President Cyril Ramaphosa addresses the 20th anniversary of the Expanded Public Works Programme at the Buffalo City Stadium on April 24 2024. File photo.
Image: SINO MAJANGAZA

ANC president Cyril Ramaphosa has called on workers to ensure the ANC gets an outright majority at the polls later this month.

Ramaphosa made the call during a May Day rally hosted by ANC alliance partner trade union federation Cosatu at Athlone Stadium in Cape Town on Wednesday.

He said the party was the only political organisation that has advanced the interests of workers and that all the others that are campaigning do not intend to advance the rights of workers.

“I want to rally all workers to be active volunteers of the ANC, to go out and make sure that we achieve this decisive victory that awaits us, because on May 29 the ANC will indeed emerge victorious,” he said.

Ramaphosa also shot down predictions that the ANC result will drop below 50%, saying the naysayers will be surprised.

“I want to give them a very clear message: the workers of this country, the people of this country, are not going to allow the ANC to go below 50%. They are working for an outright majority of the ANC.

“The ANC is going to show you because that is one organisation that has proven over the past 30 years that it cares for the people of this country, having led our people as a whole to bring this country to where it is.”

Ramaphosa outlined a number of workers’ achievements since the ANC came into power in 1994, saying the party, in government, will continue to fight for the rights of workers.

“We are going to continue supporting them.
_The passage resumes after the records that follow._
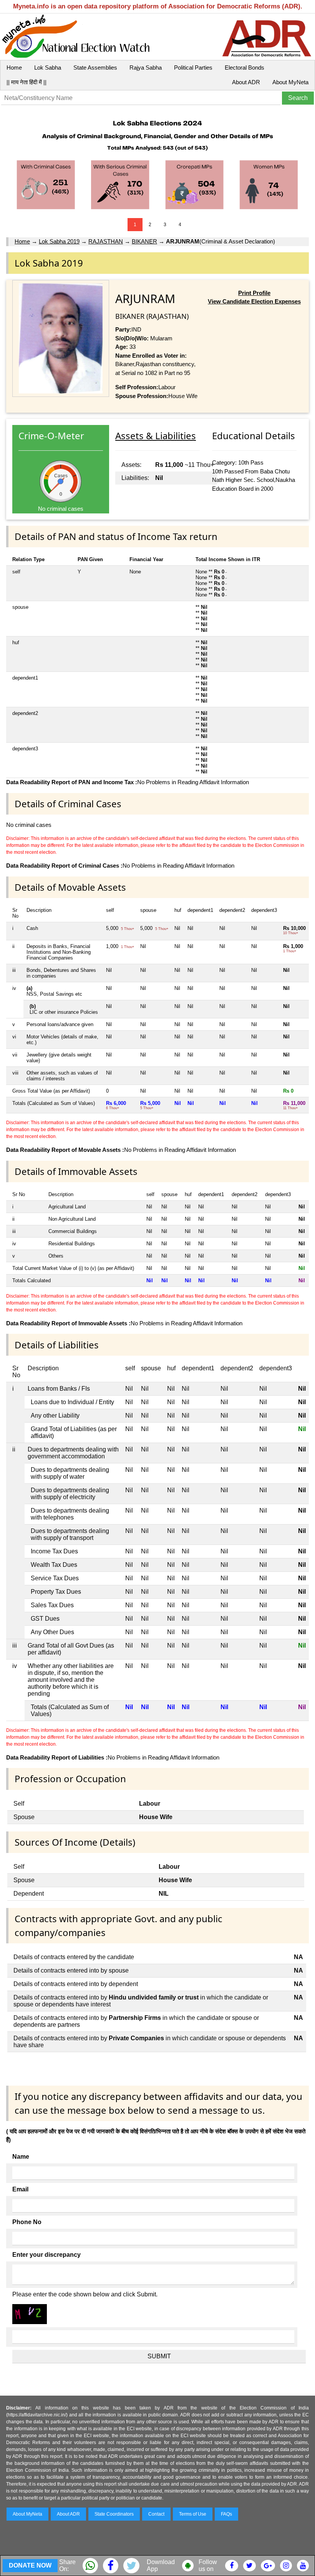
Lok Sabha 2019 (59, 241)
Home (14, 67)
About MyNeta (290, 82)
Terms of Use (192, 2514)
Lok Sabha (47, 67)
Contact (156, 2514)
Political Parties (193, 67)
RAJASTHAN (105, 241)
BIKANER (144, 241)
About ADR (246, 82)
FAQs (226, 2514)
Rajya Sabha (145, 67)
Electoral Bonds (244, 67)
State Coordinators (114, 2514)
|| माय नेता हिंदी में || (26, 82)
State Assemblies (95, 67)
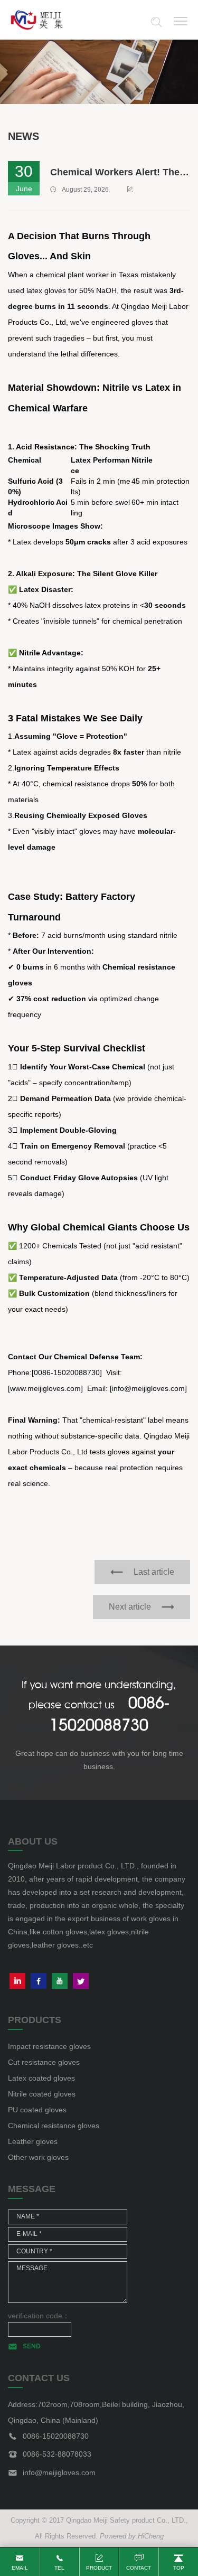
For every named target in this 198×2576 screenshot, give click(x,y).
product (99, 2568)
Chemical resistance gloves (53, 2125)
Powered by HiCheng (132, 2536)
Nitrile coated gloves (42, 2094)
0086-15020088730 (56, 2436)
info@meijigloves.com (59, 2472)
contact (138, 2568)
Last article (154, 1571)
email (20, 2568)
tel (59, 2568)
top (178, 2568)
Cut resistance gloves (44, 2062)
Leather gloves (33, 2141)
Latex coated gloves (41, 2078)
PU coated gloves (37, 2109)
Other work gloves (38, 2157)
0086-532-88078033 (57, 2454)
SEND (32, 2346)
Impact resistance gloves (49, 2046)
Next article (130, 1606)
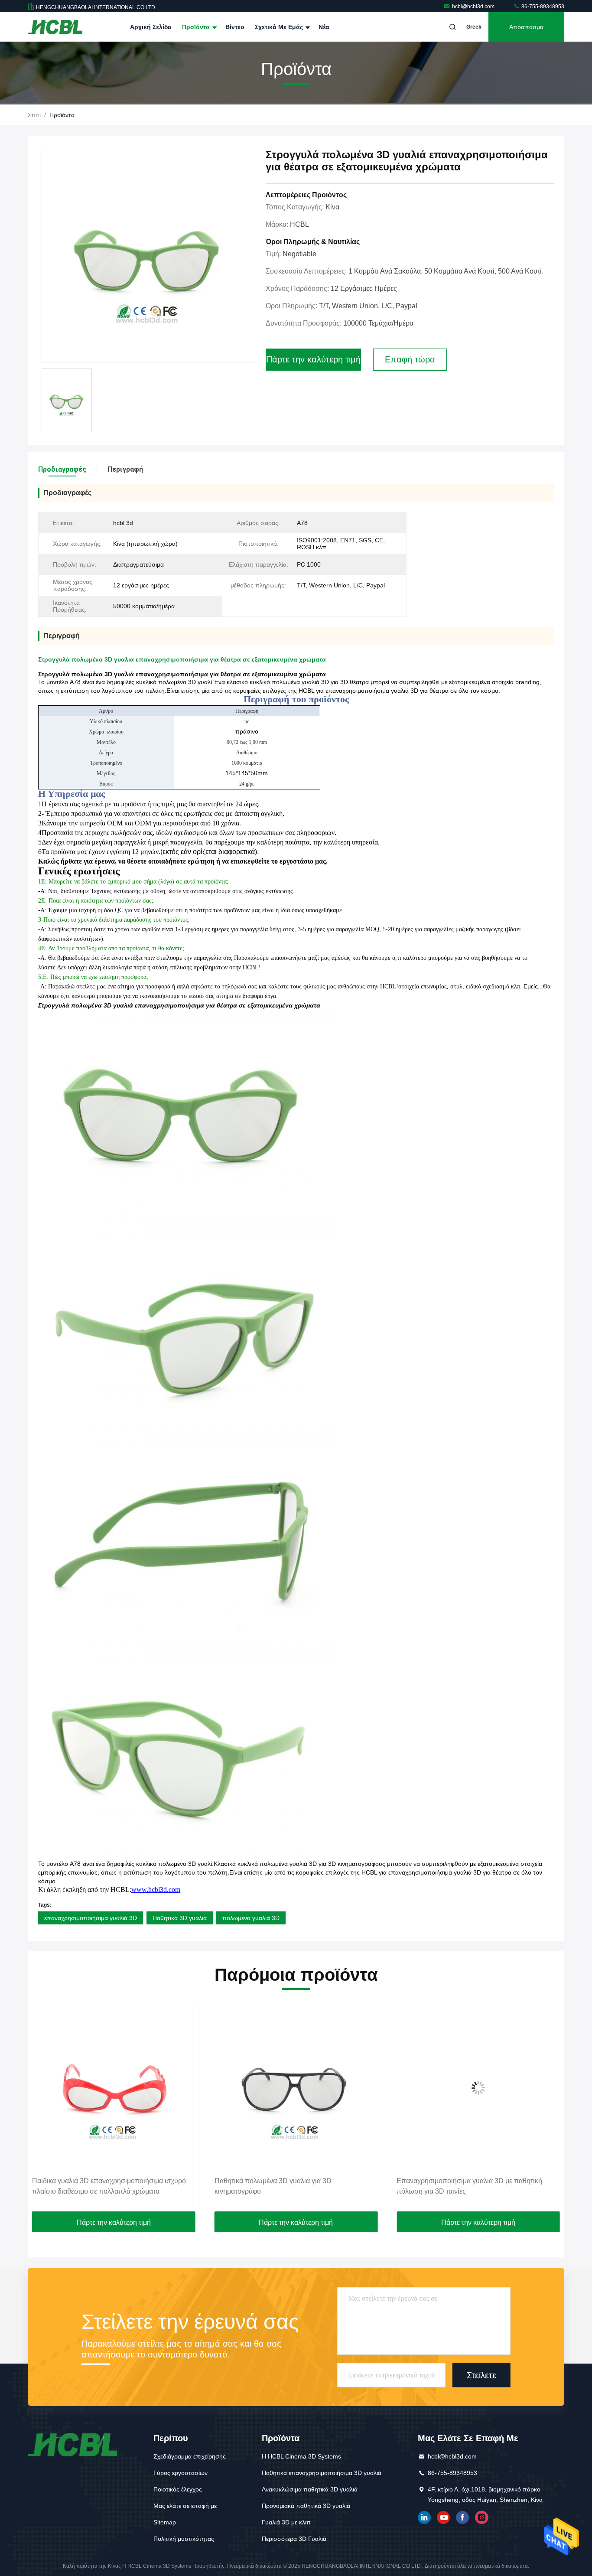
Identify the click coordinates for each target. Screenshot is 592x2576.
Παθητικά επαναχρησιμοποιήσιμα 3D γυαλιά (321, 2472)
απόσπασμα (526, 26)
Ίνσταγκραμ (481, 2517)
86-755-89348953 (542, 6)
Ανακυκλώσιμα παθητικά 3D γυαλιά (310, 2489)
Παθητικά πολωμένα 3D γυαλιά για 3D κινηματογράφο (90, 2186)
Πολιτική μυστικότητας (183, 2538)
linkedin (424, 2517)
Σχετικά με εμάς (280, 26)
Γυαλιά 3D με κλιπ (286, 2522)
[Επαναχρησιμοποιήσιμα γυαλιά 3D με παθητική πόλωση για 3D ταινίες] (296, 2087)
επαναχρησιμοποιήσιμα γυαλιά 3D (90, 1917)
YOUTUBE (443, 2517)
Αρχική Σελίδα (151, 26)
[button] (43, 2108)
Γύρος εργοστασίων (180, 2472)
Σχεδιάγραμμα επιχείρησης (189, 2456)
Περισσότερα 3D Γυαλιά (294, 2538)
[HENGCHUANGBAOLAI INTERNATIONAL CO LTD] (55, 27)
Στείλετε (481, 2375)
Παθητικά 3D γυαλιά (180, 1917)
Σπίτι (34, 114)
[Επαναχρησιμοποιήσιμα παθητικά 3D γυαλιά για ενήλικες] (478, 2087)
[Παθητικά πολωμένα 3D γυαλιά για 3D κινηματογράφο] (113, 2087)
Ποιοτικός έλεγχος (177, 2489)
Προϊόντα (196, 26)
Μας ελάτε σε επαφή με (185, 2505)
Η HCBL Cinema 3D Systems (301, 2456)
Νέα (324, 26)
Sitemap (164, 2522)
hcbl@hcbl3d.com (474, 6)
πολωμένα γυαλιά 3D (251, 1917)
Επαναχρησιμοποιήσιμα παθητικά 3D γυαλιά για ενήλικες (470, 2186)
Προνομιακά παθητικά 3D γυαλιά (306, 2505)
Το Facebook (462, 2517)
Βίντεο (234, 26)
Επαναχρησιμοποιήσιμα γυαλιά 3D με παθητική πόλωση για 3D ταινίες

We will continue the fight for the poor, for those who do not have land, for those who do not have a job and for those who do not even have houses.”

While 1994 was a victory for the rights to vote, to elect a government and write a constitution, the struggle against poverty, inequality, unemployment and exploitation was not over. “But what did we fight for? What did you as workers fight for and achieve?

“You wanted those freedoms that are in the Freedom Charter to be attained. You wanted democracy in your country — that has been achieved.

We still need to ensure the harm that was done against our people when they were forcibly removed from their land and their houses should be addressed, and we still need to provide our people with basic requirements for a decent life: houses, electricity, water and healthcare
President Cyril Ramaphosa

“You wanted a new constitution — yes, that has been achieved.

“You wanted recognition of your unions in the legal form, that has been achieved because soon after freedom, we enacted the Basic Conditions of Employment Act that gave recognition to unions.

“Our unions having not been recognised for the longest time, but as the struggle intensified, they were recognised, but that recognition needed to be strengthened by what should be scribed in the constitution, and that was done.”

Ramaphosa added workers wanted collective bargaining, and that too had been achieved.

“In recent months, you had sought that collective bargaining should be entrenched, it should be consolidated in all sectors, including in the government sector, and I can assure you that collective bargaining is here to stay.

“What you fought for to get collective bargaining will continue to be respected, and you as workers, whether in the private sector or government, I want you to be assured that your collective bargaining rights are entrenched and are guaranteed, so they will continue.”

The workers also won the fight to organise.

“One of the most important rights you wanted was the right to strike, the right to strike was never always there in our laws because workers could easily be dismissed when they went on, but at your insistence as Cosatu, as the working class movement, you insisted that the constitution should have the right to strike, and it is there, you have won it.

“You have a right to strike, and that right would never be taken away from you,” he said.

Other rights included the right to compensation when a worker gets injured at work. Prescribing the minimum wage was another achievement and celebrating a workers’ day like May Day.

Cosatu held its May Day rally at the Athlone Stadium in Cape Town this year. Cosatu said the theme is centered around building a strong and united Cosatu as the union mobilizes for an ANC electoral victory. The union said it will mobilize workers in the Western Cape to vote for the ANC in the May national election. #News #southafrica www.timeslive.co.za

Ramaphosa said while a lot has been achieved, the ANC and its alliance partners still needed to complete the work they set out to do, including returning the land to those who work it.

“We still need to ensure the harm that was done against our people when they were forcibly removed from their land and their houses should be addressed, and we still need to provide our people with basic requirements for a decent life: houses, electricity, water and healthcare.

“We still need to undo the effects of Bantu education, to transform our schools completely, to end illiteracy and ensure our people have the skills to find decent work.”

The ANC also wants a chance to tackle the high unemployment rate in the country and remove the barriers that kept African, coloured and Indian South Africans from full and equal participation in the economy.

Cosatu president Zingiswa Losi reiterated the trade union federation’s support for the ANC in the elections, saying all the workers’ victories were possible not only because Cosatu was strong but also due to its partnership with the ANC that stood with them in the trenches.

“We will stand by the ANC as we unleash our elections machinery crisscrossing workplaces from the farms of George to the shopping centres of Durban. We will go door to door from Mangaung to Rustenburg ensuring we mobilise every worker and voter to come out on election day and deliver an overwhelming majority for the ANC,” she said.

“We dare not fail nor disappoint our people, we have come too far and have much to do.”